This study is the first to employ combinatorial hydrothermal synthesis and facile spin-coating technology to fabricate TiO₂-reduced graphene oxide (rGO) nanorod composition spreads. The features of this study are (1) the development of a self-designed spin-coating wedge, (2) the systemic investigation of the structure–property relationship of the system, (3) the high-throughput screening of the optimal ratio from a wide range of compositions for photocatalytic and photoelectrochemical (PEC) applications, and (4) the effective coupling between the density gradient TiO₂ nanorod array and the thickness gradient rGO. The formation of rGO in the fabricated TiO₂–rGO sample was monitored through Fourier transform infrared spectrometry.
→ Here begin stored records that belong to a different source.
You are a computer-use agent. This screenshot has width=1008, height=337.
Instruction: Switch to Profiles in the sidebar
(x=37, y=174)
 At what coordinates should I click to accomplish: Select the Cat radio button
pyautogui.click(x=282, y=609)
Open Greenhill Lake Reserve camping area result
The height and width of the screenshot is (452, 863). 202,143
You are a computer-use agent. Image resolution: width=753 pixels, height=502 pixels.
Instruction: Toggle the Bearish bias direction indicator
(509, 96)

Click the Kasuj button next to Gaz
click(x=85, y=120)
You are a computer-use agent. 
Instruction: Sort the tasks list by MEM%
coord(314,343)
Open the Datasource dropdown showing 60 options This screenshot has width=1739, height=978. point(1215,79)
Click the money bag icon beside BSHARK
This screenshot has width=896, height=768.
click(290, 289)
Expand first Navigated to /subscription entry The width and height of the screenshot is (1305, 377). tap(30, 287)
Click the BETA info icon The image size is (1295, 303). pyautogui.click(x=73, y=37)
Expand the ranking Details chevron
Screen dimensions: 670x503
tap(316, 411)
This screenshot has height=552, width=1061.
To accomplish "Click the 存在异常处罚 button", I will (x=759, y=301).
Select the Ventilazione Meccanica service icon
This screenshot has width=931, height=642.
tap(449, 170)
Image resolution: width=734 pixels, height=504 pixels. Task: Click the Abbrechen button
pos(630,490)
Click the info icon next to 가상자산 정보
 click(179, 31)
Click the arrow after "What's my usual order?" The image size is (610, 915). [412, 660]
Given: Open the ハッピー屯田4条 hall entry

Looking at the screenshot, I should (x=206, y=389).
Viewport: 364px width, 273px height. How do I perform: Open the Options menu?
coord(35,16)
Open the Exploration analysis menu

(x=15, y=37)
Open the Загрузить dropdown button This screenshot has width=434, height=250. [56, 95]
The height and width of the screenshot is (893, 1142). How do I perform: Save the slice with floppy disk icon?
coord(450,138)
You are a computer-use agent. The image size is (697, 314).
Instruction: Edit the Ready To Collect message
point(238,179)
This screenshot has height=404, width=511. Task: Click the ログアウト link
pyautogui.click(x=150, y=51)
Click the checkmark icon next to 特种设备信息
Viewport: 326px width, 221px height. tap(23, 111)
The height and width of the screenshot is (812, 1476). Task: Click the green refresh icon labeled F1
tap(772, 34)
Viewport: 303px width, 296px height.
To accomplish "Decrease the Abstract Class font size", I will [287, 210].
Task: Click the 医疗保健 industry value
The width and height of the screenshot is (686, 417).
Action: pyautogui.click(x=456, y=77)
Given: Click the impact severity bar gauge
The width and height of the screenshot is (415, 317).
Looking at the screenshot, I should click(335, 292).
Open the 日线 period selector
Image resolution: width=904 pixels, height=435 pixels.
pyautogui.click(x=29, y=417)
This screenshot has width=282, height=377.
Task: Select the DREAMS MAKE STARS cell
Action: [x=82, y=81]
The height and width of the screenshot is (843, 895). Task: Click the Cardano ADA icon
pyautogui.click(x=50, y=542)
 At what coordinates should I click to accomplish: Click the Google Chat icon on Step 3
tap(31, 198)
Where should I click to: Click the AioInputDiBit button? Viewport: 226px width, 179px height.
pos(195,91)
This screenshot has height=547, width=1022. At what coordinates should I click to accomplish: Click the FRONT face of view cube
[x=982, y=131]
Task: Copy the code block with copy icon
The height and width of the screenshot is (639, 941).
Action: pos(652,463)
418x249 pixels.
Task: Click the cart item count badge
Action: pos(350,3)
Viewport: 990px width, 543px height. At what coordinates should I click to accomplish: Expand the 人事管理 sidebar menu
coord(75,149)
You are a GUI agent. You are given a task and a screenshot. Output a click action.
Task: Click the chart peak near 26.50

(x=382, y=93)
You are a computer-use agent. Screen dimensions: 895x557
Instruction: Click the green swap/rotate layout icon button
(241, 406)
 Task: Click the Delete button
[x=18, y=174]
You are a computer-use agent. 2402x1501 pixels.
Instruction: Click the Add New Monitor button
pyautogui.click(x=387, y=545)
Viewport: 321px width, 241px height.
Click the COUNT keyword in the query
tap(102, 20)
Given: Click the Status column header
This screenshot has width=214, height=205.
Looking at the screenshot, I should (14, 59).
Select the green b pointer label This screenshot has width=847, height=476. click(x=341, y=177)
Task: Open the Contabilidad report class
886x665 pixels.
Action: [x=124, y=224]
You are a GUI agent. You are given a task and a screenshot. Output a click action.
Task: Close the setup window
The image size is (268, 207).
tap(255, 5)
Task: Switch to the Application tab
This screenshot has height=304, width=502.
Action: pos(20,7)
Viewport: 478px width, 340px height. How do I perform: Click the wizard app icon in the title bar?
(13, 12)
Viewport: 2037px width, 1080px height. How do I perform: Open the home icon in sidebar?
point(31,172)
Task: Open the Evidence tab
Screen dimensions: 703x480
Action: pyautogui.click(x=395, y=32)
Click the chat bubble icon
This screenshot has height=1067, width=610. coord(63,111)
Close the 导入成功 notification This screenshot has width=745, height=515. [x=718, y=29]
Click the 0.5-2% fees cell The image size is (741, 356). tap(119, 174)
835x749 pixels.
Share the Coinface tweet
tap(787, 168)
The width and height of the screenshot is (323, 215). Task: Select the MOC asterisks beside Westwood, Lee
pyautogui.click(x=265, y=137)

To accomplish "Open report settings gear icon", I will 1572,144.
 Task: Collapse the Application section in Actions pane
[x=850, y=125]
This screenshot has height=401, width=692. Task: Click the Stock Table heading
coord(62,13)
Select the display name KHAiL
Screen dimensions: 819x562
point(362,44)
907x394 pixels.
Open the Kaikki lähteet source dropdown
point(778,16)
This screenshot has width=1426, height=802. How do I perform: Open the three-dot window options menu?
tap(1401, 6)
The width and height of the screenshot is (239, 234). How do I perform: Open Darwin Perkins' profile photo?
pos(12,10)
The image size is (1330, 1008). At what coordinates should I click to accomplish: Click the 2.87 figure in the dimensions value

Transmission electron microscopy images also suggested that the TiO₂ nanorod surfaces were covered with a thin layer of amorphous rGO. The rutile TiO₂ plane evolution along the composition variation was verified through X-ray diffraction. 7% TiO₂–93% rGO on the nanorod composition spread exhibited the most promising photocatalytic ability; the corresponding photodegradation kinetics, denoted by the photodegradation rate constant (k), was determined to be approximately 12.7 × 10^–3 min^–1. The excellent performance was attributed to the effective coupling between the TiO₂ and rGO, which improved the charge carrier transport, thus inhibiting electron–hole pair recombination. A cycling test implied that 7% TiO₂–93% rGO is a reliable photocatalyst. A photoluminescence spectroscopy study also supported the superior photocatalytic ability of the sample, which was attributed to its markedly poorer recombination behavior. In addition, without further treatment, the sample exhibited excellent PEC stability; the photocurrent density was more than three times higher than that exhibited by the density gradient TiO₂ nanorods.

中文翻译：

---

组合水热合成TiO ₂还原氧化石墨烯纳米棒的制备及其光催化和光电化学的应用

这项研究是首次采用组合水热合成和便捷的旋涂技术来制造TiO ₂还原的氧化石墨烯（rGO）纳米棒组合物。这项研究的特点是（1）自行设计的旋涂楔形物的开发；（2）对系统的结构-性能关系的系统研究；（3）通过高通量筛选最佳比例用于光催化和光电化学（PEC）应用的各种组合物，以及（4）密度梯度TiO ₂纳米棒阵列与厚度梯度rGO之间的有效耦合。人造TiO ₂中rGO的形成-rGO样品通过傅立叶变换红外光谱法进行监测。透射电子显微镜图像还表明，TiO ₂纳米棒表面覆盖有非晶态rGO薄层。通过X射线衍射验证了金红石TiO ₂平面沿组成变化的演变。纳米棒组成上7％的TiO ₂ –93％rGO表现出最有前途的光催化能力。相应的光降解动力学，以光降解速率常数（k）表示，约为12.7×10 ^–3 min ^–1。优异的性能归因于TiO ₂之间的有效偶联rGO改善了电荷载流子的传输，从而抑制了电子-空穴对的重组。循环测试表明7％TiO ₂ –93％rGO是可靠的光催化剂。光致发光光谱学研究还支持了样品的优异光催化能力，这归因于其明显较差的重组行为。另外，该样品未经进一步处理，显示出极好的PEC稳定性。光电流密度比密度梯度TiO ₂纳米棒高出三倍以上。